Money is a close third on the taboo list. People take finances seriously, personally and with an air of privacy; few want unsolicited contributions.

The conventional wisdom associated with financial literacy assumes a shared value placed on security, earnings, savings, spending, and the sharing of resources. It emphasizes targeted financial management; save for emergencies as well as for retirement and other goals; prudent budgeting and investment; identity security; and sound borrowing decisions.

Applying these tools, tips and skills might make sense, but financial literacy is more than math skills and access to information. Instead, we must consider that factors such as cultural values ​​and practices, family dynamics, generational poverty and other social factors play a huge role. Thus, the path to acquiring and practicing financial literacy is not flat.

Stereotypes don’t help either, and they’re woefully inaccurate.

A persistent myth is that various groups are “bad” with money. In fact, statistics indicate an aversion to saving, living within your means, and other positive behaviors run through most segments of society.

Only half of American adults expect to have enough savings to comfortably retire – or not at all. That same percentage doesn’t understand the link between a low credit score and financial security, according to a LendingPoint study.

As a result, financial education requires a more individual approach. This includes asking questions and exploring how your education and background influences your beliefs and attitudes, notes author Adam Carroll.

Carroll trains financial coaches, including me. He perfected his approach by standardizing the concept and topic of money, discussing it personally and in tangible terms.

It encourages asking questions: Do you see yourself as a saver or a spendthrift? What is your attitude towards money? What is your first memory of money? Why does this occur to you? What did you learn about money from this? Is there someone who has shaped your attitude towards money, in a negative or a positive way?

These questions promote open conversations about personal approaches to money management. Financial literacy becomes an ongoing conversation, emphasizing the forms, challenges, and changes in behavior.

Ultimately, Carroll’s approach avoids stereotypes and negative mindsets – like “I’ve always been bad with money” – allowing individuals to take financial control.

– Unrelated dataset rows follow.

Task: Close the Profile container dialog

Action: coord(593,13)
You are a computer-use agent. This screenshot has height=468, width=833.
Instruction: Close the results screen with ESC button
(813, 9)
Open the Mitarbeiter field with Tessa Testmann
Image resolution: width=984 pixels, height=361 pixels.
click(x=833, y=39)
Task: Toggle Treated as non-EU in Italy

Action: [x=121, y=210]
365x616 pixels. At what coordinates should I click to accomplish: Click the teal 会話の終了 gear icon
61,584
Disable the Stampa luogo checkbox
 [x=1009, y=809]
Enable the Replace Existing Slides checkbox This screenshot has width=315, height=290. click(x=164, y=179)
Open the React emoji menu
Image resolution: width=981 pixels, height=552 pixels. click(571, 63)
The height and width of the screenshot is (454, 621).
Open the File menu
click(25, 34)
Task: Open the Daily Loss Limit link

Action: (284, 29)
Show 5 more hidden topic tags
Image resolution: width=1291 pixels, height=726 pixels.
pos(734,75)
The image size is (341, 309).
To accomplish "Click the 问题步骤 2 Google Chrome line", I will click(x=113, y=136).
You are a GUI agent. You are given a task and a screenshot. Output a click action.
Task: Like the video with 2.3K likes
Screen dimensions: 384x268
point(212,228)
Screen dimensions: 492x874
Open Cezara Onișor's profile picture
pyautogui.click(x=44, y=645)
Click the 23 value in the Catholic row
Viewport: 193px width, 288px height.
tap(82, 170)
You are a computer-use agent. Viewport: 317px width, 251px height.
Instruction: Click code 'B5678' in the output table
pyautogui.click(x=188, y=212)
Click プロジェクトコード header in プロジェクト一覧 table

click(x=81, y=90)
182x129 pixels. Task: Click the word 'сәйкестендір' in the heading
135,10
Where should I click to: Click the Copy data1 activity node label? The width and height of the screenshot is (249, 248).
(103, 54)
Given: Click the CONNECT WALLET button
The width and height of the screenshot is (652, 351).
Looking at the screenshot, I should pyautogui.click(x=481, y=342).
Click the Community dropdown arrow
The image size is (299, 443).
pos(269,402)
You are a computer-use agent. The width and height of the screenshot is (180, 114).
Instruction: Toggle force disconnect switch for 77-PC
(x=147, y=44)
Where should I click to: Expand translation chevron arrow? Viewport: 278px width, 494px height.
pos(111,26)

“When I was growing up, I had no idea my parents were having financial difficulties,” he writes in “Winning the Money Game: A Rule Book to Achieving Financial Success for Young People”.

At Carroll’s high school, his peers considered him “rich.” He later learned that this perception was incorrect.

“(My dad) has since told me that they sometimes put essentials on their credit cards just to get through the month. (You would be amazed how many parents have to do this!) “

Her father’s willingness to share this secret highlights the danger of silence on financial matters. What if Carroll continued to assume his parents were wealthy – perhaps effortlessly? How would that have influenced his own decisions? What if he decides he’ll never be up to it?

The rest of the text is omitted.